A______ ne démontrait pas que l'établissement avait été transformé pour comprendre une surface intérieure supérieure à 0 m2. En effet, les plans déposés en annexe à la demande d'autorisation étaient similaires à ceux déposés à l'appui de la requête du 5 juillet 2021. Les photos exposées sur le site internet des « C______ », prises lors d'événements organisés en juin et juillet 2023, confirmaient l'absence de nouvelles installations.

Les installations ne revêtaient pas un caractère stable, dès lors qu'elles étaient composées de murs en bois et de rideaux transparents (bâches) qui restaient en permanence ouverts.

L'analyse d'I______ visant à évaluer la capacité d'évacuation de la fumée en cas d'incendie ne se fondait pas sur les critères déterminants pour qualifier un établissement défini par la loi sur la restauration, le débit de boissons, l’hébergement et le divertissement du 19 mars 2015 (LRDBHD - I 2 22). Même du point de vue de la protection incendie, I______ avait considéré l'établissement comme étant quasiment fermé, et non pas fermé. Le fait que l'espace soit fermé n'était pas déterminant pour distinguer l'établissement d'une terrasse, dès lors qu'une terrasse pouvait également être fermée.

L'autorisation délivrée le 15 juillet 2021 avait été délivrée pour permettre à l'exploitant de requérir une autorisation relative à la terrasse, compte tenu de la configuration des lieux. Dès lors que l'espace était constitué d'une installation en bois, démontable et saisonnière, il revêtait bien les caractéristiques d'une terrasse au sens de la LRDBHD.

C. a. Par décision du 12 septembre 2023, le PCTN a suspendu l'autorisation délivrée le 15 juillet 2021, pour une durée de deux mois.

Ladite autorisation avait été délivrée pour permettre à A______ d'exploiter une entreprise dans un établissement de 0 m2 et solliciter de la commune une autorisation relative à la terrasse. La totalité de la surface d'exploitation de l'entreprise était une terrasse, si bien que « l'établissement équivalait à 0 m2 ». La commune l'avait informé que A______ n'avait sollicité aucune autorisation pour exploiter la terrasse.

**OBJECTIF**
Rédigez la suite de la décision sur l'autorisation d'exploiter l'établissement, s'il vous plaît, en reprenant juste après sa dernière phrase.

**DONNÉES FOURNIES**
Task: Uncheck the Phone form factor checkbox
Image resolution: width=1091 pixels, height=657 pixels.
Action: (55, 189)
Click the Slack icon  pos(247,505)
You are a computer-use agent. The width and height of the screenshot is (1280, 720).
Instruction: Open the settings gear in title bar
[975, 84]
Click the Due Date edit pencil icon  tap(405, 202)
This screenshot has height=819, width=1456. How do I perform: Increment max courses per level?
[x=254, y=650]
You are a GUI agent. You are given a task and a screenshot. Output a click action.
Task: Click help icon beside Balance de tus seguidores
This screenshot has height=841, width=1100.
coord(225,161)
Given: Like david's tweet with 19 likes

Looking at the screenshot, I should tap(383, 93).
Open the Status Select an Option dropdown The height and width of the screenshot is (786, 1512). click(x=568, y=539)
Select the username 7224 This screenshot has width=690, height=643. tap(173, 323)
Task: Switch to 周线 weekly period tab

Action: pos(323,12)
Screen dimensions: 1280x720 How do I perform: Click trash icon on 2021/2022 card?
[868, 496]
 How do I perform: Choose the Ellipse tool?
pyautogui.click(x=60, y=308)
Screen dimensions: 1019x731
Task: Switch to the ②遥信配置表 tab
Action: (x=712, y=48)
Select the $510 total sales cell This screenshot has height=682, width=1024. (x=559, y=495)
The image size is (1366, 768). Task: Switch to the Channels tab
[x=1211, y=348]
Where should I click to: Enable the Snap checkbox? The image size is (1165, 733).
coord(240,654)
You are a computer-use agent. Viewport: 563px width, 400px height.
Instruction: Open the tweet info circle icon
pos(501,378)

**RÉSULTAT**
D. a. Par acte remis à la poste le 14 septembre 2023, A______ a interjeté recours auprès de la chambre administrative contre la décision du 7 août 2023, concluant à son annulation et à ce qu'une « nouvelle décision soit rendue ».

« C______ » avaient toujours été considérées, au sens de la LRDBHD, comme un café-restaurant. Il s'agissait donc bien d'un établissement ayant pour caractéristique d'être une installation circonscrite, délimitée et localisée. Sa structure en bois munie d'un toit avec des murs en définissait tant les contours que sa construction fermée.

Le concept des « C______ » prévoyait une terrasse saisonnière, soit un espace en plein air, couvert ou fermé, permettant la consommation de boissons ou d'aliments, qui était accessoire à une entreprise et qui se situait sur domaine public ou privé. « C______ » étaient un espace « lounge » composé d'un café-restaurant et de terrasses.

 

b. Le PCTN a conclu au rejet du recours, persistant dans les termes de sa décision et réaffirmant que l'autorisation d'exploiter du 15 juillet 2021 avait été délivrée « pour l'exploitation d'une entreprise dans un établissement de 0 m2 » afin de permettre à l'exploitant de solliciter l'autorisation d'exploiter la terrasse auprès de la commune.

c. Dans sa réplique, A______ a persisté dans ses conclusions et relevé que bien que le concept n'ait pas changé, la structure des « C______ » avait été modifiée et autorisée en café-restaurant et terrasses par le DT. Elle ne pouvait ainsi être considérée comme une seule terrasse.

d. Le PCTN a transmis un exemplaire de la demande en reconsidération formulée le 14 mai 2024 par A______ ainsi qu'un exemplaire de sa décision sur reconsidération du 4 juin 2024, par laquelle il déclarait irrecevable la demande de reconsidération.

e. Dans une écriture spontanée, A______ a indiqué qu'une autorisation de construire pour l'année 2024 avait été délivrée par le DT le 5 juin 2024 et avait fait l'objet d'une facture établie le 5 juin 2024. Le SABRA avait émis un préavis favorable, réglant les questions relatives à la diffusion de la musique à l'intérieur de l'établissement, aucune musique ne pouvant être diffusée à l'extérieur.

f. Le PCTN a relevé que le projet était le même que celui présenté en 2023. La facture établie le 5 juin 2024 portait sur un café-restaurant de 250 m2 et des « terrasses de 1000 m2 ». Or, dans le formulaire de requête du 12 juin 2023, A______ avait indiqué une surface d'exploitation après travaux de 700 m2. La surface de 250 m2 ne pouvait que correspondre à la cuisine et ses annexes. L'OAC n'avait en réalité pas considéré la terrasse couverte comme un espace intérieur. Le 21 juin 2024, son secteur inspectorat avait pris des photographies qui le confirmaient. Elles confirmaient également qu'aucune baie vitrée n'avait été installée et que des espaces étaient visibles sur le toit, ce qui démontrait que l'isolation phonique n'était pas assurée.

g. Sur ce, la cause a été gardée à juger, ce dont les parties ont été informées.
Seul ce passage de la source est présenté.